■ **Source text**:
────────
The Bamberg refractor was built in 1889 by the Carl Bamberg company in Berlin-Friedenau for the Berlin Urania. With its aperture of 320 mm and a focal length of 5000 mm, it was the largest telescope in Kingdom of Prussia at that time. The complete telescope with its mount has a weight of 4.5 tons. After World War II, the instrument was first placed in General-Pape-Straße, before it was placed in the 11-meter dome of the observatory on the Insulaner in 1963.

It was also used to obtain the images for the "Berlin Lunar Atlas."

=== 6-inch double refractor ===
The 6-inch double refractor is located in the five-meter dome. The main tubes have a three-lens, apochromates Zeiss B objective, and a three-lens HAB objective (half apochromat by Wolfgang Busch). The focal length in each case is 2250 mm.

A 5-inch refractor is mounted parallel to the 6-inch double refractor. This is equipped with a Lyot filter (switchable between 0.5 and 0.7 Å bandwidth, manufactured by the company B. Halle Nachfolger in Berlin-Steglitz) for solar observation in the light of the hydrogen spectral line.

=== 75-centimeter RCT mirror ===
The Ritchey–Chrétien telescope has a free aperture of 700 mm and a variable focal length of 5,600 to 10,500 mm. This Zeiss instrument is computer-controlled and is the fastest telescope in Berlin.

== Public relations ==
The association "Wilhelm-Foerster-Sternwarte" is to maintain and promote astronomy in Berlin. It is its task to impart astronomical knowledge to interested people.

The association is publishing the magazine "Dem Himmel nahe" (translated "Close to Heaven") several times a year since 2018.

For the public, events for all age groups are offered in the regular guided tour program. From guided tours for kindergartens and schools to observations of the sun and bright objects during the day and presentations of the current night sky to special thematic tours following the planetarium programs, the visitor is offered a wide range of instruments used and objects observed.

On special astronomical events such as eclipses or planetary transits, there are also opportunities to use the observatory. For example, in 2004 the transit of Venus could be observed, and a year earlier the transit of Mercury could be seen.

Courses are also offered in the seminar room for beginners, advanced students, and those interested in special areas of astronomy such as the theory of relativity are offered.

The activities within the different working groups cover wide parts of astronomy.
────────
■ **Work order 1**:
Answer these from the observatory text:
(a) What is the aperture of the Bamberg refractor?
(b) What is the focal length of each main tube of the 6-inch double refractor?
(c) Since what year has the association published the magazine "Dem Himmel nahe"?
■ **Work order 2**: Transcribe the part of the observatory text starting at "It was also" and ending at "hydrogen spectral line.".

■ **Collected data entries**:
────────
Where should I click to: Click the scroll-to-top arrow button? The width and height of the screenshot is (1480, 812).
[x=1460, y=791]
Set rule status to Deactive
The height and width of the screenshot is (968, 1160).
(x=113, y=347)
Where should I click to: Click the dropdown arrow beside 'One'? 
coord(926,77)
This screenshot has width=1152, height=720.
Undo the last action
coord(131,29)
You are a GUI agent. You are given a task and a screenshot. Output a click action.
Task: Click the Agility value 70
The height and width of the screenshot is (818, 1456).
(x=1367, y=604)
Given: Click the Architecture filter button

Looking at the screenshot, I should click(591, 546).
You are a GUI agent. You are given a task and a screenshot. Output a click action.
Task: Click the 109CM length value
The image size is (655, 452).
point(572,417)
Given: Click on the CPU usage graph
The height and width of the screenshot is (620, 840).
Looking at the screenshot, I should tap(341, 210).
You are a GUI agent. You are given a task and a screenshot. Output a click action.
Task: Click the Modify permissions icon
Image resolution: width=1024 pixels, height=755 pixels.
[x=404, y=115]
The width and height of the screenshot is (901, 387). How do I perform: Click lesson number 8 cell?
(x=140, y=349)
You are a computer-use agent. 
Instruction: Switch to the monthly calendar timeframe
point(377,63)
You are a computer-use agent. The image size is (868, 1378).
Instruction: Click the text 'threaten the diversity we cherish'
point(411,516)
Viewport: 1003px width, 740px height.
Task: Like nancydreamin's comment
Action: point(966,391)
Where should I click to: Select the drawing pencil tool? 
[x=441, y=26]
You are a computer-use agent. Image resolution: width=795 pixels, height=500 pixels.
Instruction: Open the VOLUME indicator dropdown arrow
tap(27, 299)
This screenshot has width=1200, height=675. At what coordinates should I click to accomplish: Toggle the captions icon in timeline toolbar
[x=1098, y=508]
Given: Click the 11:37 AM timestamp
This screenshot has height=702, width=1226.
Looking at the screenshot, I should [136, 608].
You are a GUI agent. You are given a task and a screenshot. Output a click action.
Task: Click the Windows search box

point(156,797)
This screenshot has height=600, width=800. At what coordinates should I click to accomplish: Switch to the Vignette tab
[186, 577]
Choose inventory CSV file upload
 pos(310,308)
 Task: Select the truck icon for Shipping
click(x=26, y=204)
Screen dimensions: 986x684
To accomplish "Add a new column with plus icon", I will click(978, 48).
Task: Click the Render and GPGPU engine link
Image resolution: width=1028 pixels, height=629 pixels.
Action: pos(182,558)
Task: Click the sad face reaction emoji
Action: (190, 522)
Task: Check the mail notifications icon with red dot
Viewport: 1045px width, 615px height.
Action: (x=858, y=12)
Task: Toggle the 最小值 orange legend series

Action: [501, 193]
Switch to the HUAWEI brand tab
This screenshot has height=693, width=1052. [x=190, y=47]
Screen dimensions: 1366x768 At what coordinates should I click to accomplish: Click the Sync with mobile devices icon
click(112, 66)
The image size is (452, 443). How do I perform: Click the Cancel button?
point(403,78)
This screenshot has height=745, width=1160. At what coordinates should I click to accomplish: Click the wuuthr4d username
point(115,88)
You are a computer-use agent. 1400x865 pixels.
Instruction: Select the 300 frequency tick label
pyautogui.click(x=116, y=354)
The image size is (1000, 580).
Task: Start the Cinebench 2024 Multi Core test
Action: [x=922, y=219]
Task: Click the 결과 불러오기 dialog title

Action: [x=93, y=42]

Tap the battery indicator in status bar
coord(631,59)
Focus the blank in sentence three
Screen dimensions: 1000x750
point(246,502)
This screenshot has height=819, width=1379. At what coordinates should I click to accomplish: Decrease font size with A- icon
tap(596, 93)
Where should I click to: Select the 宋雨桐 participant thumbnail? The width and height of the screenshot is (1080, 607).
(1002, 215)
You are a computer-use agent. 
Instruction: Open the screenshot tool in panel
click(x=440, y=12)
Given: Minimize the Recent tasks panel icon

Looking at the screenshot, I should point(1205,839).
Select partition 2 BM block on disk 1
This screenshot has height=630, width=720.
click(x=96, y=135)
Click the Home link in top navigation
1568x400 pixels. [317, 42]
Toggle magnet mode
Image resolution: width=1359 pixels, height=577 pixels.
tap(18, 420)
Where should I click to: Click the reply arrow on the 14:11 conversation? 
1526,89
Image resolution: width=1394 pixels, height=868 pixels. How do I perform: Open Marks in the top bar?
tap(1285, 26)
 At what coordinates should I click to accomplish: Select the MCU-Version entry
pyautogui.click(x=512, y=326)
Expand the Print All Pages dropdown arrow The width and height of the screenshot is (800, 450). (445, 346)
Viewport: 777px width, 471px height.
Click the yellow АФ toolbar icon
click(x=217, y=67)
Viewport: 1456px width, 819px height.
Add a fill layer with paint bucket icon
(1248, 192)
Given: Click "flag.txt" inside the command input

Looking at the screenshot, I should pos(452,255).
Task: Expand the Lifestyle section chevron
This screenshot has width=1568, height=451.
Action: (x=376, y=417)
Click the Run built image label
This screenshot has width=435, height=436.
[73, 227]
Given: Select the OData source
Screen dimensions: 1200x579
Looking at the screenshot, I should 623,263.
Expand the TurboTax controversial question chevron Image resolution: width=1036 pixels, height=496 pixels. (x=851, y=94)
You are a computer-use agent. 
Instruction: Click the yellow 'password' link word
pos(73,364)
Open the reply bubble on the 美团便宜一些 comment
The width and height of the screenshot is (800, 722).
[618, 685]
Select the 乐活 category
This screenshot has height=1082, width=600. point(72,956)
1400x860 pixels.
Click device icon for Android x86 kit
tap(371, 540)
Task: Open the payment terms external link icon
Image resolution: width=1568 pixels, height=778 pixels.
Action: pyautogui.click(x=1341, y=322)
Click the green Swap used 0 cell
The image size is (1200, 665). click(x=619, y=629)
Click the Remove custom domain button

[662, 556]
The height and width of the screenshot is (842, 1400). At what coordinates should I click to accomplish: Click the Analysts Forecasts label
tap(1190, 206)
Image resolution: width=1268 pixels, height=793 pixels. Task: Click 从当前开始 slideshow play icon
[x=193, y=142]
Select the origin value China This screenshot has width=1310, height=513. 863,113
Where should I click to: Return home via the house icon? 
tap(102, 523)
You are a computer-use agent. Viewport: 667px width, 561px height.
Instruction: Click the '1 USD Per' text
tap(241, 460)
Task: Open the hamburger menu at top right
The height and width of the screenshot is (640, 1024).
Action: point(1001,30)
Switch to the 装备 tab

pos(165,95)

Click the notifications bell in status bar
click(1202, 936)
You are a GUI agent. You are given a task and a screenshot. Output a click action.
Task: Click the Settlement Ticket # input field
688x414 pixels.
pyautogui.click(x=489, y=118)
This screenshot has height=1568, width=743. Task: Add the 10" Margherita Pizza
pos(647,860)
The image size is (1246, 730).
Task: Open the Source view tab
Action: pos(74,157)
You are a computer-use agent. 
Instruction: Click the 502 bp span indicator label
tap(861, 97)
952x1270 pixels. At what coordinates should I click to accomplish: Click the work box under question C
────────
■ **Expected answer 1**:
(a) 320 mm
(b) 2250 mm
(c) 2018

■ **Expected answer 2**:
It was also used to obtain the images for the "Berlin Lunar Atlas."

=== 6-inch double refractor ===
The 6-inch double refractor is located in the five-meter dome. The main tubes have a three-lens, apochromates Zeiss B objective, and a three-lens HAB objective (half apochromat by Wolfgang Busch). The focal length in each case is 2250 mm.

A 5-inch refractor is mounted parallel to the 6-inch double refractor. This is equipped with a Lyot filter (switchable between 0.5 and 0.7 Å bandwidth, manufactured by the company B. Halle Nachfolger in Berlin-Steglitz) for solar observation in the light of the hydrogen spectral line.